▼
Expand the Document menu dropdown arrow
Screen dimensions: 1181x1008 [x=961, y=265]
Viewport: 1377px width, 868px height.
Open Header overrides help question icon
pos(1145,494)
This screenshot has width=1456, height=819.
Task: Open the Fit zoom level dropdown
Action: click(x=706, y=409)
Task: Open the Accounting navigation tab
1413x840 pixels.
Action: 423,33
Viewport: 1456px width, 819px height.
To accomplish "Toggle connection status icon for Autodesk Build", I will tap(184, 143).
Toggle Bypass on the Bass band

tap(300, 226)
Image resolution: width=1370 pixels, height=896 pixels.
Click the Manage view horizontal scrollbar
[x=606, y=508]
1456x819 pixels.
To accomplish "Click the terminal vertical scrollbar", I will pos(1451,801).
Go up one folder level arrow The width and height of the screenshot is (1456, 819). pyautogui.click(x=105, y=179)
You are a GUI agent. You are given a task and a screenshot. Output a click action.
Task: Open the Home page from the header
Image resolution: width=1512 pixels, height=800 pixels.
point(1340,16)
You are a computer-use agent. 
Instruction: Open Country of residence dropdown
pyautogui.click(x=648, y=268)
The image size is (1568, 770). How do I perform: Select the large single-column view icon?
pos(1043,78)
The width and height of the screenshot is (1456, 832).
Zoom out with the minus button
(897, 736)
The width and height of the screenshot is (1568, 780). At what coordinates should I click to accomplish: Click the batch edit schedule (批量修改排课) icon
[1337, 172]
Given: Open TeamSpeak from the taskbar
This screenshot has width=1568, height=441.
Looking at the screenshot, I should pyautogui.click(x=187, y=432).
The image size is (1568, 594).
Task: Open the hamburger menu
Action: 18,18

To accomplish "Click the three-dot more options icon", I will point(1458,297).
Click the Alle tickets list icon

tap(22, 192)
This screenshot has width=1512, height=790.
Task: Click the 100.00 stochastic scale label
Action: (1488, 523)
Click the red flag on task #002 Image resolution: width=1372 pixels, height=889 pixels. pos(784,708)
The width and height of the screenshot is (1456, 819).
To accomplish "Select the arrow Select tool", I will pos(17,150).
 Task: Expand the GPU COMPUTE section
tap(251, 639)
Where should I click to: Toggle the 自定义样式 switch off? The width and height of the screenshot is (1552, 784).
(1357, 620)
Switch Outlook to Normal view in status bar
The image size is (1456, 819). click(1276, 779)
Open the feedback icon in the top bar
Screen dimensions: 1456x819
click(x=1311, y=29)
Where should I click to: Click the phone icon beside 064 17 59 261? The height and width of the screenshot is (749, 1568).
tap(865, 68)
▲
__Work task__
How many lines in the entries include the string "Viewport"? Answer with the number alone.

__Response to this exercise__
2